Synthetic Studies Of Nakadomarin A, Cycloclavine,Nicotine Analogues And Rearrangement Of α,β-Epoxy-N-Aziridinylimines

This dissertation mainly focuses on synthetic studies of nakadomarin A, cycloclavine,(-)-pyrido[3,4-b]homotropane (PHT), and rearrangement of a,(3-epoxy-N-aziridinylimines.(1) Nakadomarin A, first isolated from sea sponge Amphimedon sp.(SS-264) by Kobayashi and co-workers in1997, represents a novel member of manzamine-related marine alkaloids, possessing an unprecedented full-carbon hexacyclic system embedded with a furan ring.

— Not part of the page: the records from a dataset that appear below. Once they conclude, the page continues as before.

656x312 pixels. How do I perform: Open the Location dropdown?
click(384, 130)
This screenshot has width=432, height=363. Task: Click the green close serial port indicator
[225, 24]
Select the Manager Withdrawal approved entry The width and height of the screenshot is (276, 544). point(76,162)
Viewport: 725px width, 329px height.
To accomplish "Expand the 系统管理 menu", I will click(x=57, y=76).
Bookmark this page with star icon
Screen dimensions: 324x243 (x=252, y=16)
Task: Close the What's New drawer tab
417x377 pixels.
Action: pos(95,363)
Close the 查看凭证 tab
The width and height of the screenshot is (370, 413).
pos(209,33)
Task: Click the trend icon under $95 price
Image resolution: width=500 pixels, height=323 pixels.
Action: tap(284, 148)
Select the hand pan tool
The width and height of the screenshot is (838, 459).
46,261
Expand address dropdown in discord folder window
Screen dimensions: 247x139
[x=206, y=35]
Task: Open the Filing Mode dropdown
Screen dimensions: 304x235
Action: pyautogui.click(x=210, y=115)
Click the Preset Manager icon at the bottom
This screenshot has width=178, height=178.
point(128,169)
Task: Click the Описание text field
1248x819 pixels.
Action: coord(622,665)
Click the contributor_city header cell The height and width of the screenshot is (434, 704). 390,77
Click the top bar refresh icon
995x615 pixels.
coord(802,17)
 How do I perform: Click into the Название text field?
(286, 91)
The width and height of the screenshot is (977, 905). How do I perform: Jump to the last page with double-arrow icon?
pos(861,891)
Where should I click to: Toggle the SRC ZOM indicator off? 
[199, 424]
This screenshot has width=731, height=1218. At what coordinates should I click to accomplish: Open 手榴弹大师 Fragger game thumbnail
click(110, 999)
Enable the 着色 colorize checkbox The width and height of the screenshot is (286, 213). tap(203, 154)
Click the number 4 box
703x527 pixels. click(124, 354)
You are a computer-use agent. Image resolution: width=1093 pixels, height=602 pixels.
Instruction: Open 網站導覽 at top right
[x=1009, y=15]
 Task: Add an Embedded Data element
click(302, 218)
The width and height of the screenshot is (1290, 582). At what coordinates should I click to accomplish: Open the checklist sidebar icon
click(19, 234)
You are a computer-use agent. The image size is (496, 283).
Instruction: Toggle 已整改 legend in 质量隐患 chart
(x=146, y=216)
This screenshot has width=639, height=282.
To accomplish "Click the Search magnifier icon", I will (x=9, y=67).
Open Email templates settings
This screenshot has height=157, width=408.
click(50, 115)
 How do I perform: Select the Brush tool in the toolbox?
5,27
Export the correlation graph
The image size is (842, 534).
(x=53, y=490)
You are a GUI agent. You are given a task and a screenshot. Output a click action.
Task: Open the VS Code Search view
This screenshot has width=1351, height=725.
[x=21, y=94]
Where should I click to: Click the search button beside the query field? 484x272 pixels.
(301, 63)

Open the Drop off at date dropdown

We finished a new route to access the ABCD tetracyclic core of (-)-nakadomarin A. The route features a dipolar cycloaddition of an azomethine ylide and α,β-unsaturated carbonyl compounds to assemble the carbon framework, a Pd-catalyzed intramolecular reaction to assemble the tetracyclic ring system and xanthate formation followed by Barton-McCombie deoxygenation to reduce the C=C which generated an additional stereogenic center at C-8(a fused point between A and B rings).(2) Cycloclavine was first isolated in1969from the seeds of the African morning glory by Hoffman and co-workers. We used a dipolar cycloaddition of an azomethine ylide to construct the skeleton of cycloclavine.(3) Nicotine, an alkaloid has various biological activities. PHT was designed by Kanne and co-workers in1986. We finished the synthesis of (-)-pyrido[3,4-b]homotropane (PHT) by intramolecular hetero-Diels-Alder reaction.(4) Aziridinylimines have emerged as a class of attractive and versatile chemical entities in modern organic synthesis. For instance, these compounds have been employed as the precursors of many reactive intermediates such as diazoalkanes, carbenes, and carbocations. We have developed a novel and efficient one-step method for the construction of tetrahydro[1,2]diazepinones, featuring an base-promoted rearrangement of α,β-epoxy-N-aziridinylimines. The seven-member heterocyclic products thus generated may have potential pharmaceutical applications.